Saved data entries →
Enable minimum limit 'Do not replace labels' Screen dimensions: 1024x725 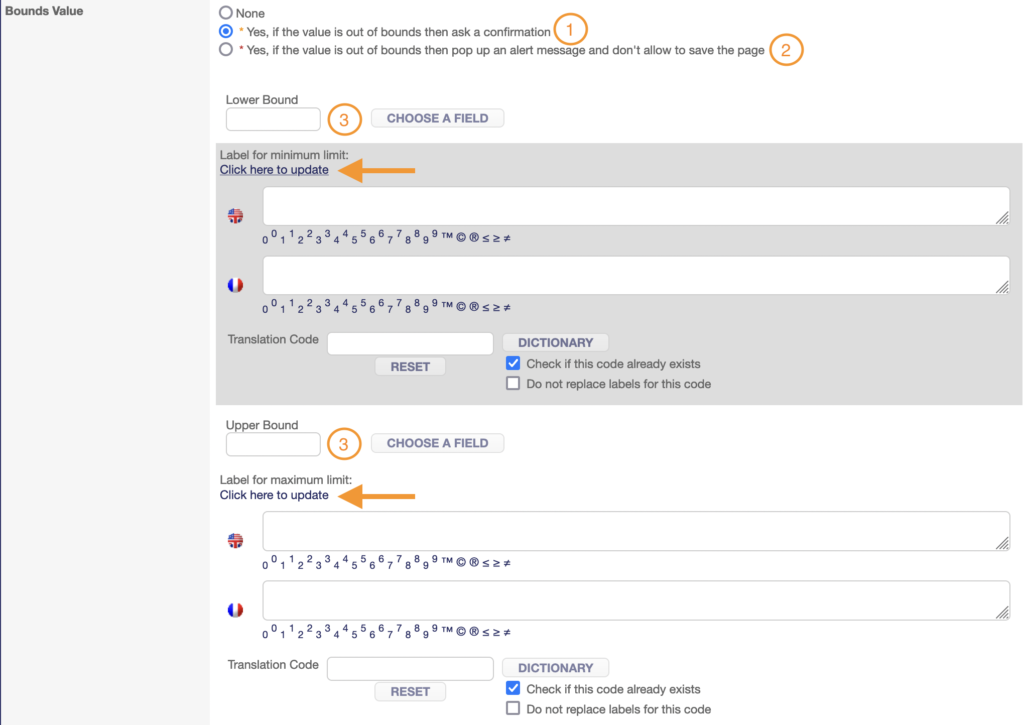point(513,384)
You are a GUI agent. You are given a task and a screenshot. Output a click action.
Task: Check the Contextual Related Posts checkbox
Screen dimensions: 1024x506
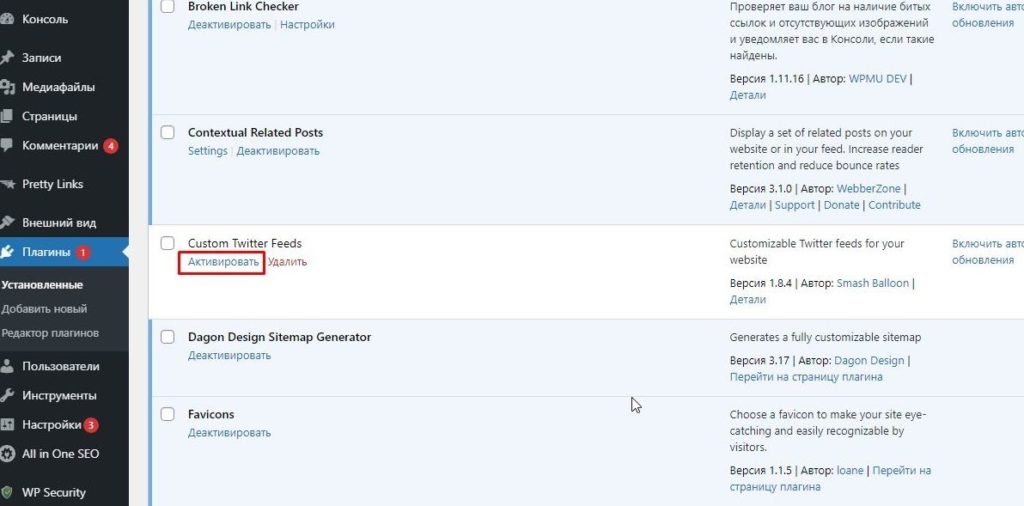[168, 133]
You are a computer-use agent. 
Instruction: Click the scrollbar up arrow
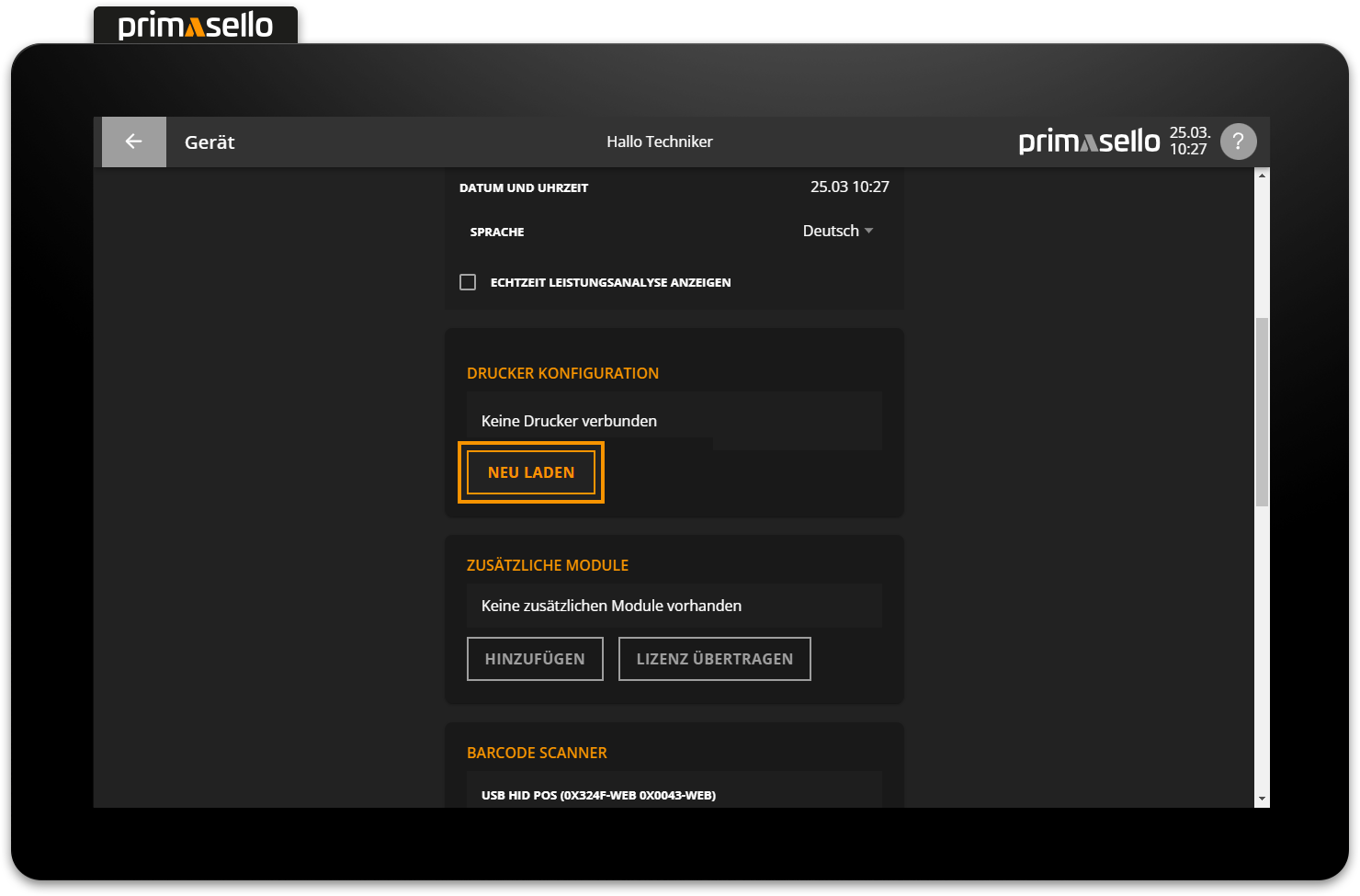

YOUR OBJECTIVE → Exactly the lines from the one that contains "Screen dimensions: 1024x506" through the last line of the records should be set down, and the pictures should be dropped.

REPLY →
Screen dimensions: 1024x506
[168, 133]
You are a computer-use agent. 
Instruction: Click the scrollbar up arrow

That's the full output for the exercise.